Make an exact copy of every entry, from the first line to the last.

Top of DATA SECTION

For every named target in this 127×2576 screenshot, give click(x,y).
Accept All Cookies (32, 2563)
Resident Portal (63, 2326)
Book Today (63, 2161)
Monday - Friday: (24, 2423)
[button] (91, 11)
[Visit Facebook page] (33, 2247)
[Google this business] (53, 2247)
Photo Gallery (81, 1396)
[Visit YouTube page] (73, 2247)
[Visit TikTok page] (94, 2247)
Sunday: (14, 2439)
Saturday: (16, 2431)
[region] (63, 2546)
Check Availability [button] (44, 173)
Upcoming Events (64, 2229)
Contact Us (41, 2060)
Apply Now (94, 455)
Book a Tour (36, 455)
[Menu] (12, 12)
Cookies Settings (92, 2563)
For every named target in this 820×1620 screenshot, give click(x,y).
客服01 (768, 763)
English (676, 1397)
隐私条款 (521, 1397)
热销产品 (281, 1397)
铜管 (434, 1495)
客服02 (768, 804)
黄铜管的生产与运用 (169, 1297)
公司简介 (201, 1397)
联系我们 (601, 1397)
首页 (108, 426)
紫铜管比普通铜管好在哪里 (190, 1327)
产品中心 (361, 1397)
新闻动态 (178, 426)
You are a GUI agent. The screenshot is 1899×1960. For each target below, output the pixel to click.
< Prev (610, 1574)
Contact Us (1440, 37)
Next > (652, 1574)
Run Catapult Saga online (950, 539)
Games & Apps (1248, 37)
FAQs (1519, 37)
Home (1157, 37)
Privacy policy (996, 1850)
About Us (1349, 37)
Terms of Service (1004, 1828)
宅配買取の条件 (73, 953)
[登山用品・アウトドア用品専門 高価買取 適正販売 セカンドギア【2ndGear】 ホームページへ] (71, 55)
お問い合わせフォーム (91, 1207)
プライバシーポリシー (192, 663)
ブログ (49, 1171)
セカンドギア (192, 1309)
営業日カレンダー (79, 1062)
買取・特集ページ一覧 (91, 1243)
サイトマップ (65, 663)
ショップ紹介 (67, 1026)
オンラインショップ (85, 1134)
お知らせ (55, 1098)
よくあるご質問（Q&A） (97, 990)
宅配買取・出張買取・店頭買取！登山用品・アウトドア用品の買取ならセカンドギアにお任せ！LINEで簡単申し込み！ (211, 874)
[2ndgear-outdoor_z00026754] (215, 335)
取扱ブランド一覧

Bottom of DATA SECTION

● SOLUTION FOR THIS EXERCISE
For every named target in this 127×2576 screenshot, give click(x,y).
Accept All Cookies (32, 2563)
Resident Portal (63, 2326)
Book Today (63, 2161)
Monday - Friday: (24, 2423)
[button] (91, 11)
[Visit Facebook page] (33, 2247)
[Google this business] (53, 2247)
Photo Gallery (81, 1396)
[Visit YouTube page] (73, 2247)
[Visit TikTok page] (94, 2247)
Sunday: (14, 2439)
Saturday: (16, 2431)
[region] (63, 2546)
Check Availability [button] (44, 173)
Upcoming Events (64, 2229)
Contact Us (41, 2060)
Apply Now (94, 455)
Book a Tour (36, 455)
[Menu] (12, 12)
Cookies Settings (92, 2563)
For every named target in this 820×1620 screenshot, give click(x,y).
客服01 (768, 763)
English (676, 1397)
隐私条款 (521, 1397)
热销产品 (281, 1397)
铜管 (434, 1495)
客服02 (768, 804)
黄铜管的生产与运用 (169, 1297)
公司简介 (201, 1397)
联系我们 (601, 1397)
首页 (108, 426)
紫铜管比普通铜管好在哪里 (190, 1327)
产品中心 (361, 1397)
新闻动态 (178, 426)
You are a GUI agent. The screenshot is 1899×1960. For each target below, output the pixel to click.
< Prev (610, 1574)
Contact Us (1440, 37)
Next > (652, 1574)
Run Catapult Saga online (950, 539)
Games & Apps (1248, 37)
FAQs (1519, 37)
Home (1157, 37)
Privacy policy (996, 1850)
About Us (1349, 37)
Terms of Service (1004, 1828)
宅配買取の条件 (73, 953)
[登山用品・アウトドア用品専門 高価買取 適正販売 セカンドギア【2ndGear】 ホームページへ] (71, 55)
お問い合わせフォーム (91, 1207)
プライバシーポリシー (192, 663)
ブログ (49, 1171)
セカンドギア (192, 1309)
営業日カレンダー (79, 1062)
買取・特集ページ一覧 (91, 1243)
サイトマップ (65, 663)
ショップ紹介 (67, 1026)
オンラインショップ (85, 1134)
お知らせ (55, 1098)
よくあるご質問（Q&A） (97, 990)
宅配買取・出張買取・店頭買取！登山用品・アウトドア用品の買取ならセカンドギアにお任せ！LINEで簡単申し込み！ (211, 874)
[2ndgear-outdoor_z00026754] (215, 335)
取扱ブランド一覧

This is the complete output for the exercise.